I was so impressed with Hotel X that I called my wife right from my room and said: "My calendar next week is wide open. Let's take the kids and come to this place. We'll take two adjoining rooms and splurge!" She agreed, and I promptly dialed the hotel reservation people to do the deal.
I was stunned by the person who answered the phone. In contrast to everyone else I had dealt with, this person was simply a mechanical, detached, order-taker. No enthusiasm. No warmth. No friendliness. Just a coolly polite, bureaucratic recitation of facts ("Here are the available dates, here are the prices"). I found my own enthusiasm steadily dissipating the more I talked to this woman. The last straw for me was her reaction to my desire to reserve rooms from Tuesday through Saturday: "Okay, but we're totally booked for Thursday."
I waited for some indication of empathy, some constructive suggestion. None came. "Huh? What am I supposed to do on Thursday?" I asked. "Do you have any ideas I can pursue?" "No," she responded.
I'd had enough. "I think I'll bag the whole thing," I said. "Okay," she replied matter-of-factly. And that was that.

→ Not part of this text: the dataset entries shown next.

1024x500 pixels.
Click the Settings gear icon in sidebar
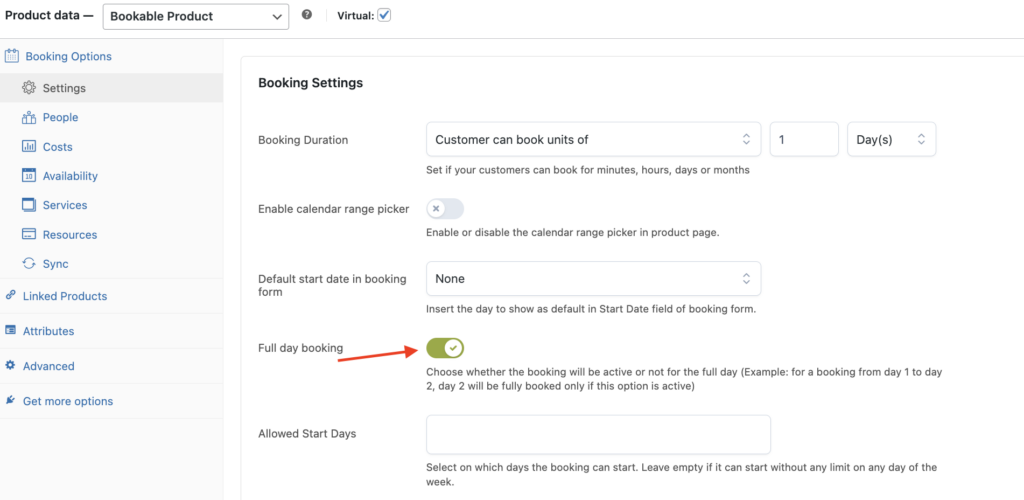click(29, 88)
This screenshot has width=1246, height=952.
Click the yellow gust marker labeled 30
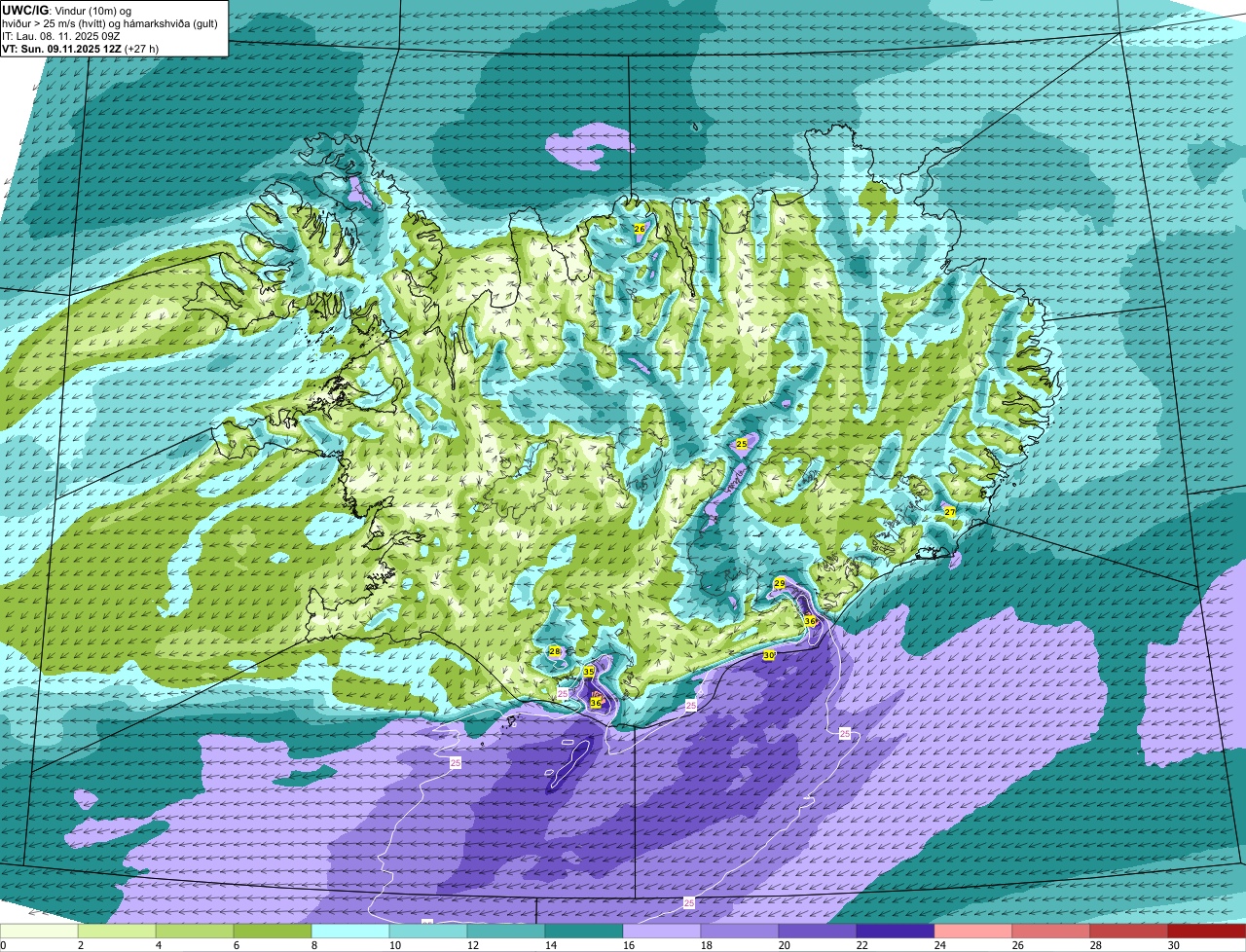point(768,656)
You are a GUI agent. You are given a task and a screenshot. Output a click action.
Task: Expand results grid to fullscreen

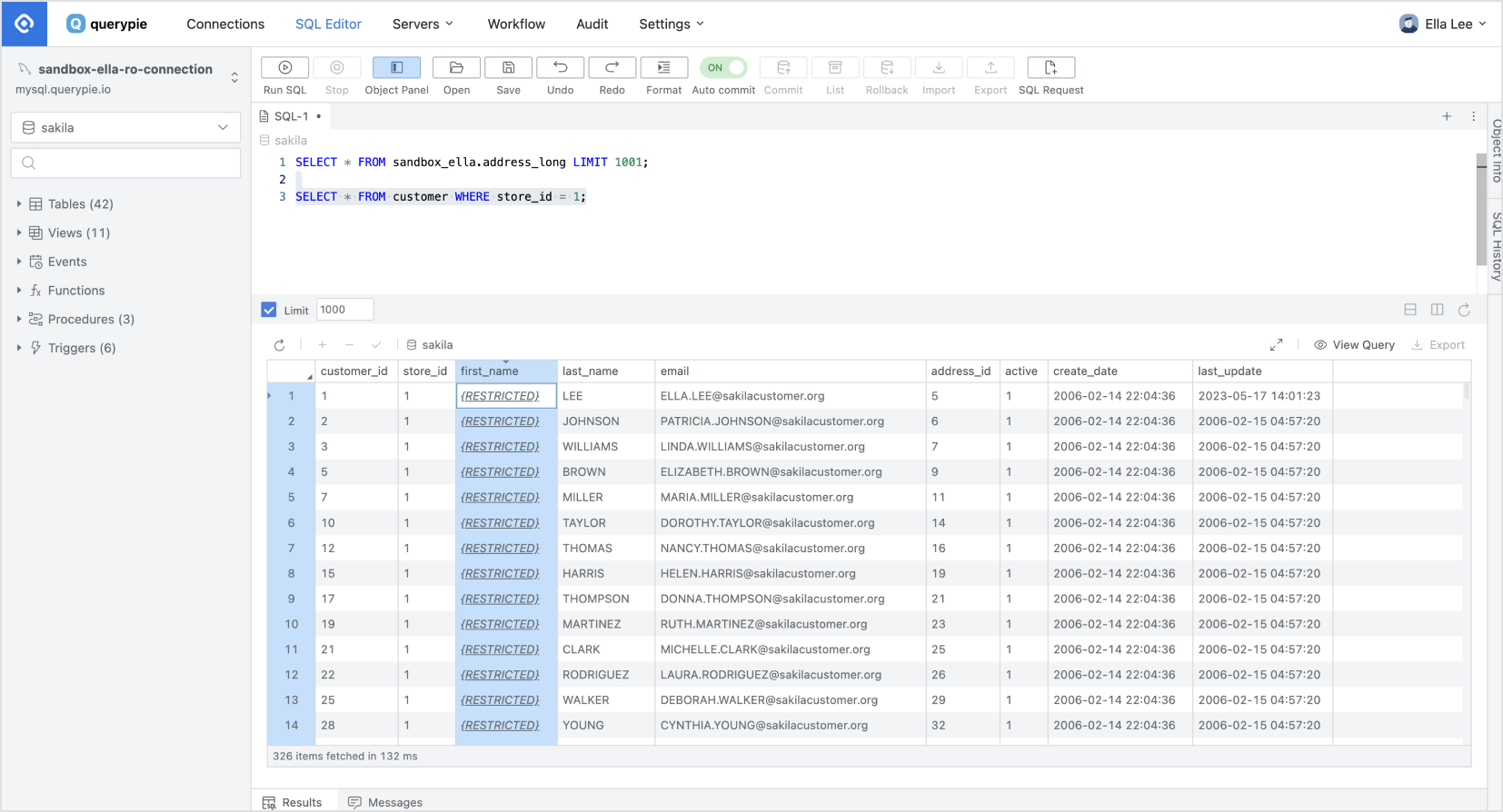(1276, 345)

Well, almost. Since the hotel considered me a "V.I.P." by virtue of my keynote speech, I was asked by a senior manager how my stay was as I checked out. I told her the story, and she was appropriately disturbed. She had an explanation, however. You see the hotel outsourced much of the reservation work. When I dialed the four digits to make a reservation, my call was routed to an outside vendor in another city. The irritating woman I dealt with was not an employee of the hotel.
Here's the lesson: SO WHAT!? Outsourcing is a competitive necessity these days, but the customer doesn't know, and frankly, doesn't give a damn about how you structure your organization. For me, that employee was the hotel, period. When you choose your supplier partners, you had better make sure they hold the same core values and priorities you do. That "fit" is ultimately far more important than the price that vendor offers you. The price is for the commodity transaction, which is all I got from that employee. The value-added comes from the extras, which are contingent on the meshing of values.
In my case, the manager quickly made amends and my family enjoyed a nice stay the following week. But consider: Had I not given a speech in that hotel, I would not have been asked by a senior manager, and I never would have returned.
So: How many customers are your suppliers capturing, or alienating, for you?